Now, we can create the synth_spec object and presynth object, and synthesize.

synth_spec <- synth_spec(
  roadmap = roadmap,
  synth_algorithms = rpart_mod,
  recipes = construct_recipes(roadmap = roadmap),
  predict_methods = sample_rpart,
  tuners = tuners3
)

# presynth
presynth <- presynth(
  roadmap = roadmap,
  synth_spec = synth_spec
)

set.seed(1)
synth <- synthesize(presynth)

7.3 Extracting hyperparameters

synth_spec includes an argument called extract. Extract supports extract functions from workflows and can be used to pull information from fitted models.

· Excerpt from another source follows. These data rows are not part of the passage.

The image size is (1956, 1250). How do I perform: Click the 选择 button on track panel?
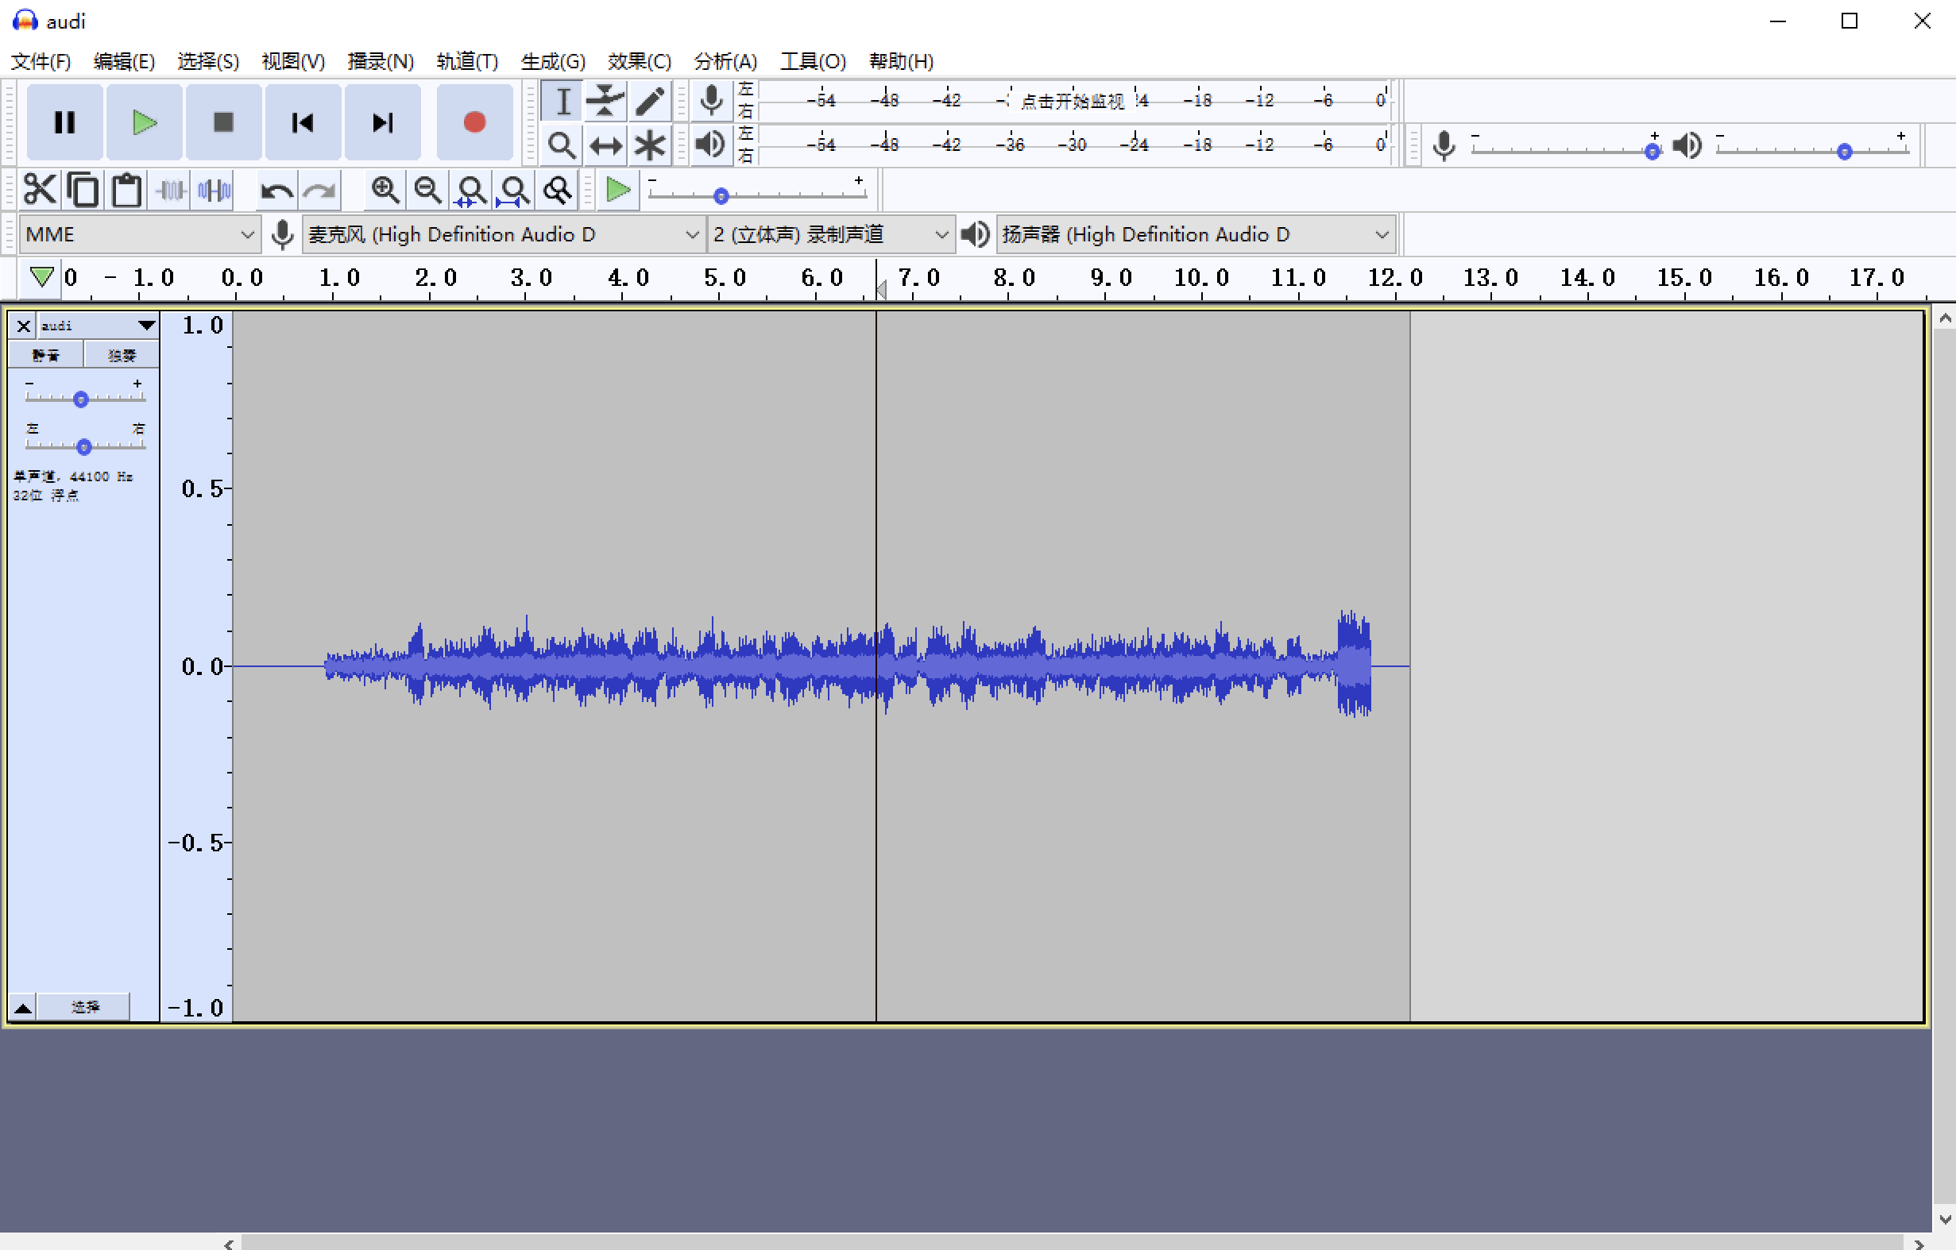[x=84, y=1006]
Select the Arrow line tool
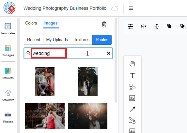 (132, 109)
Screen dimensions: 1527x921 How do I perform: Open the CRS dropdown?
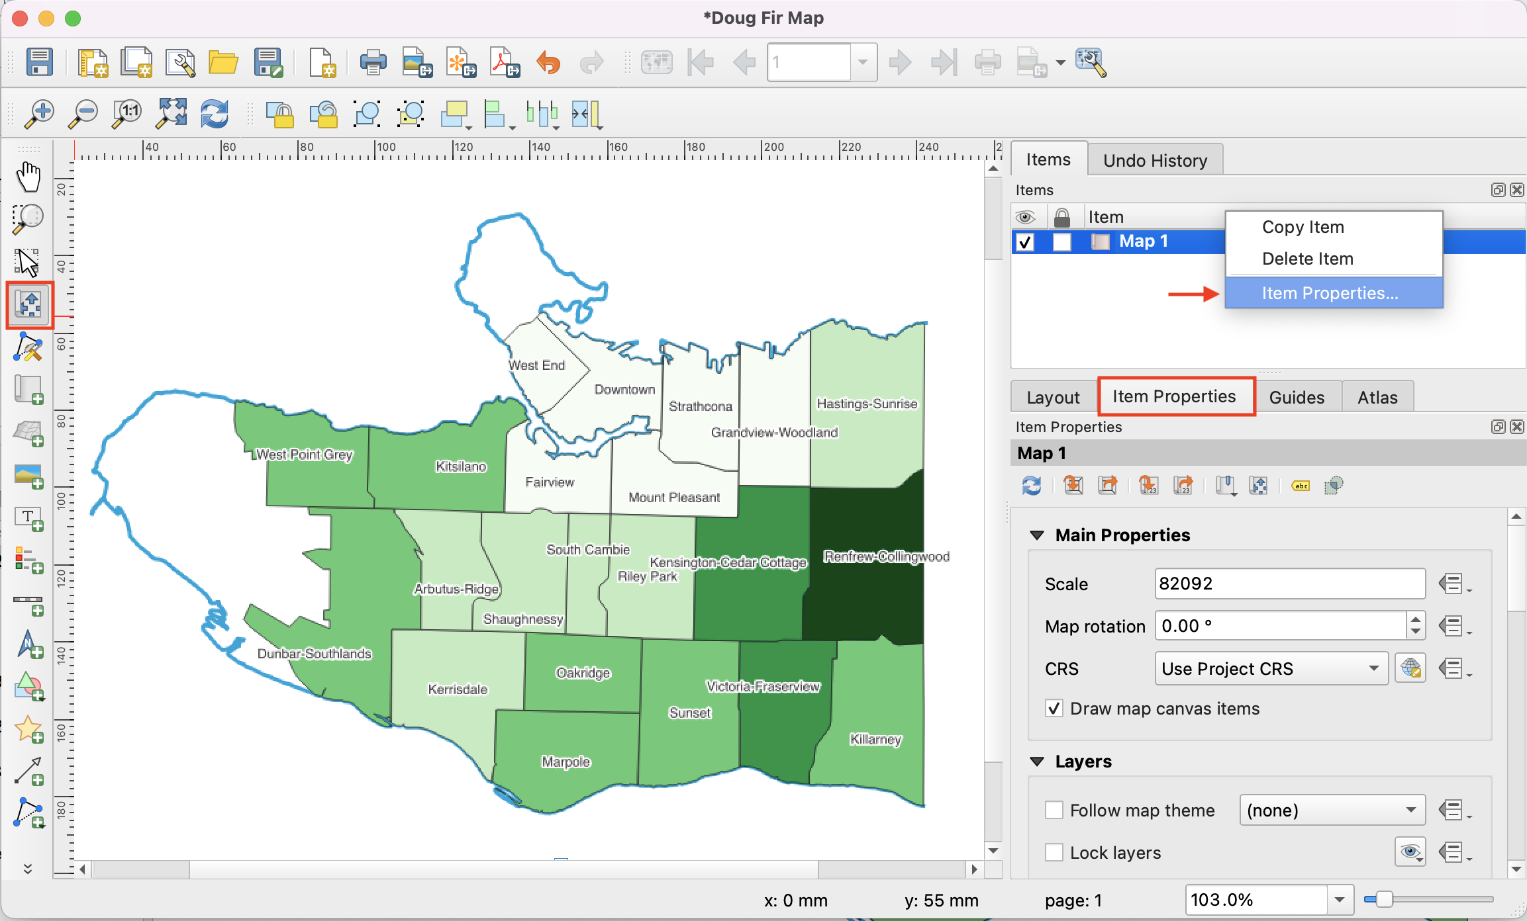tap(1271, 669)
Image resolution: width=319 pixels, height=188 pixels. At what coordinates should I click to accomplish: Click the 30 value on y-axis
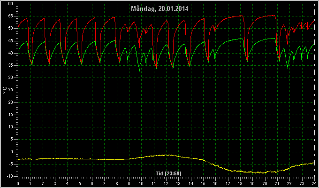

Here, we can run the last few steps with workflows::extract_fit_parsnip() and then review the optimal hyperparameters for each variable.

synth_spec <- synth_spec(
  roadmap = roadmap,
  synth_algorithms = rpart_mod,
  recipes = construct_recipes(roadmap = roadmap),
  predict_methods = sample_rpart,
  tuners = tuners3,
  extract = workflows::extract_fit_parsnip
)

# presynth
presynth <- presynth(
  roadmap = roadmap,
  synth_spec = synth_spec
)

set.seed(1)
synth <- synthesize(presynth)

map_dbl(synth[["extractions"]], ~.x[["fit"]][["control"]][["cp"]])
   bill_length_mm flipper_length_mm       body_mass_g     bill_depth_mm 
     1.026118e-02      4.592906e-03      2.268017e-10      7.321297e-08 

7.4 Conclusion

Hyperparameter tuning is important for predictive modeling, which makes it important for generating synthetic data using predictive models. The impacts of hyperparameter tuning on utility and disclosure risks are not well documented. Tuning using cross-validation could reduce disclosure risk but this should be evaluated on a case-by-case basis.